Saut Situmorang sekarang dijadikan tersangka. Penyebabnya hanya karena Pak Saut lebih jujur dan lebih berani daripada penggiat serta pecinta sastra lainnya. Beliau menuliskan "Jangan berdamai dengan bajingan" ketika berdebat tentang layak tidaknya seseorang dijadikan tokoh sastra PALING berpengaruh di buku 33 Tokoh Sastra Indonesia Paling Berpengaruh. Buku ini menimbulkan kegundahan di dunia sastra nasional karena nama Denny JA yang selama ini lebih dikenal sebagai konsultan politik masuk jajaran 33 sastrawan besar Indonesia antara lain Chairil Anwar, Pramoedya Ananta Toer, Buya Hamka dan WS Rendra.
Mengutip tulisan Pak Yohanes Sehandi, pengamat sastra, yang dimuat di harian Flores Pos (Ende) 14 April 2015, beliau menuliskan "Dunia sastra adalah dunia dalam kata-kata yang sarat muatan relativitas-relativitas. Sastra berusaha menjaga idealisme, menjaga keseimbangan kutub-kutub ekstrim yang berseberangan. Dunia dalam kata-kata membuat segala yang ekstrim menjadi relatif."

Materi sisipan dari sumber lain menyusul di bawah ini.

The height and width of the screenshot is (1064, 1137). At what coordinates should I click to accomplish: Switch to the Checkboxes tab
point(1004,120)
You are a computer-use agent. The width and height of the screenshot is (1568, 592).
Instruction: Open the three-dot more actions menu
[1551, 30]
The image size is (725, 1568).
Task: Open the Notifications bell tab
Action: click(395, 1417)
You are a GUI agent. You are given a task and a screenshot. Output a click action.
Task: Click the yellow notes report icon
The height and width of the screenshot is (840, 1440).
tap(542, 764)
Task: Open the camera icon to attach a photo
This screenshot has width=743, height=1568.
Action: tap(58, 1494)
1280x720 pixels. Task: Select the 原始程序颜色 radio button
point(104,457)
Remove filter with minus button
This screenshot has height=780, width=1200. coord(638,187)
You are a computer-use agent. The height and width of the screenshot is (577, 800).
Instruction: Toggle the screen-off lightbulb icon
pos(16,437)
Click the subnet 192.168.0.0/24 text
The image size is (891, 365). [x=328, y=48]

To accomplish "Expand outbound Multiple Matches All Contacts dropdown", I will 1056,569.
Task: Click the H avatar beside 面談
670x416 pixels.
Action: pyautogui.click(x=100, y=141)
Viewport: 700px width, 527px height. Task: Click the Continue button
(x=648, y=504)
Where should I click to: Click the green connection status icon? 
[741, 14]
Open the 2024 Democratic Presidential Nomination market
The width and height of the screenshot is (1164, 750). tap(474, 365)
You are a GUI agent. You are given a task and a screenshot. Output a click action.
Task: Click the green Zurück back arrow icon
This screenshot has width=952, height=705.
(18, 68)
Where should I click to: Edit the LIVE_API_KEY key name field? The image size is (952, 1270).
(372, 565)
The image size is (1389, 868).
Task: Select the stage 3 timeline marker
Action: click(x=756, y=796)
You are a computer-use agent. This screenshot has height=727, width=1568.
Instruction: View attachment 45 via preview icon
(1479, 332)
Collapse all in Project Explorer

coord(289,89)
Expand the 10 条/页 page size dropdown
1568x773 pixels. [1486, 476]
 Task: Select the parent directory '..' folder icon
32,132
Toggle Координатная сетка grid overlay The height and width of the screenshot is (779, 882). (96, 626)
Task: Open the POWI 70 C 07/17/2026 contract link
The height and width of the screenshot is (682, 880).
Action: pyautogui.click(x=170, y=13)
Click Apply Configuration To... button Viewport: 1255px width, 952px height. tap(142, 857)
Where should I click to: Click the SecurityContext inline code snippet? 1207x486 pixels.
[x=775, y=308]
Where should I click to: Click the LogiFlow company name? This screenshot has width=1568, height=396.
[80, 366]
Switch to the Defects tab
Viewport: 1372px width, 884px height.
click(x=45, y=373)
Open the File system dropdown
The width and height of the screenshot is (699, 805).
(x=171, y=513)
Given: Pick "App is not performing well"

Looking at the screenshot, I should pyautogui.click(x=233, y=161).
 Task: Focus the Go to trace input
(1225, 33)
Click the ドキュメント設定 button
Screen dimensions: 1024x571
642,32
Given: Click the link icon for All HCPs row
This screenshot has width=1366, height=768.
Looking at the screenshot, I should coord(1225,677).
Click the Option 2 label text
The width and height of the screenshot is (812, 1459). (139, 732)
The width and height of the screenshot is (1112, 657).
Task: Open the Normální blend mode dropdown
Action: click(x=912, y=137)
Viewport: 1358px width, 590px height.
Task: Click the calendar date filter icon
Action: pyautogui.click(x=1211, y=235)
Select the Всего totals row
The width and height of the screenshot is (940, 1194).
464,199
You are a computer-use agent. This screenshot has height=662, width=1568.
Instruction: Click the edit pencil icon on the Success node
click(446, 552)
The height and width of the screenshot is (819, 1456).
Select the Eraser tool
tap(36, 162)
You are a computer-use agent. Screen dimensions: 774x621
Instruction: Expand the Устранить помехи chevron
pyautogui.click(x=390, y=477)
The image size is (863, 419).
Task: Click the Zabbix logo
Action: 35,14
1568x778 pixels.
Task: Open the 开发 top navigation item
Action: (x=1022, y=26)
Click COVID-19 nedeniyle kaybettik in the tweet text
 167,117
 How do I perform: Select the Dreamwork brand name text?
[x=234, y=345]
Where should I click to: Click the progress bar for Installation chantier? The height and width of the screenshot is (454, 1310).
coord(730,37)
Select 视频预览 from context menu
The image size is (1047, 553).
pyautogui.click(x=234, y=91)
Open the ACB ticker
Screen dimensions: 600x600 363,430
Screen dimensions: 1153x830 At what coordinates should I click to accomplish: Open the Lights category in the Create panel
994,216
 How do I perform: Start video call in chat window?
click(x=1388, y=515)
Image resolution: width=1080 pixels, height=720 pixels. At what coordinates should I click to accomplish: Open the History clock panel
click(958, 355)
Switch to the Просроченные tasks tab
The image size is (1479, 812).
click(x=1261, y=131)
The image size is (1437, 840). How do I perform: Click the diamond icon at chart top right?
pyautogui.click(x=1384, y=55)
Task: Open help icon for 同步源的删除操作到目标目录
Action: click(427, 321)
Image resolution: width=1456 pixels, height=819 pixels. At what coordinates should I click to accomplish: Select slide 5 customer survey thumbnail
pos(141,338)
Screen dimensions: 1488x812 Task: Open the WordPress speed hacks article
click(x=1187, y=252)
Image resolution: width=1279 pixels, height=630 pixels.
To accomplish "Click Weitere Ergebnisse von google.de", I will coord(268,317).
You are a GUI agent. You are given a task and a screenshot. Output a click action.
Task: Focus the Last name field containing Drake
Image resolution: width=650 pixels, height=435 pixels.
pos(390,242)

Kata “bajingan” dalam karya sastra, juga dalam perdebatan sastra, adalah bagian dari gaya bahasa atau majas yang memang sesekali digunakan. Ketika masuk Fakultas Ilmu Budaya, saya juga sempat ndak nyaman dengan gaya mas-mbaknya. Rasa ingin motong rambut gondrong mas-mas senior itu ada. Rasa ingin merapikan gaya berpenampilan mereka juga ada. Rasa ingin nyelonong buat merebut rokok yang ngebul itu apalagi, ADA. Tapi setelah ospek, kebebalan saya akhirnya sedikit lumer menerima fakta bahwa semua itu adalah hal biasa di tempat ini, bagian dari budaya dan kebebasan berekspresi. Yang pasti, mas-mbak ini tahu benar mana yang bermoral mana yang tidak. Mereka tidak senakal yang saya pikir (sebagian bahkan sangat cerdas dan agamis), namanya juga budayawan dan seniman, jadi ya selow.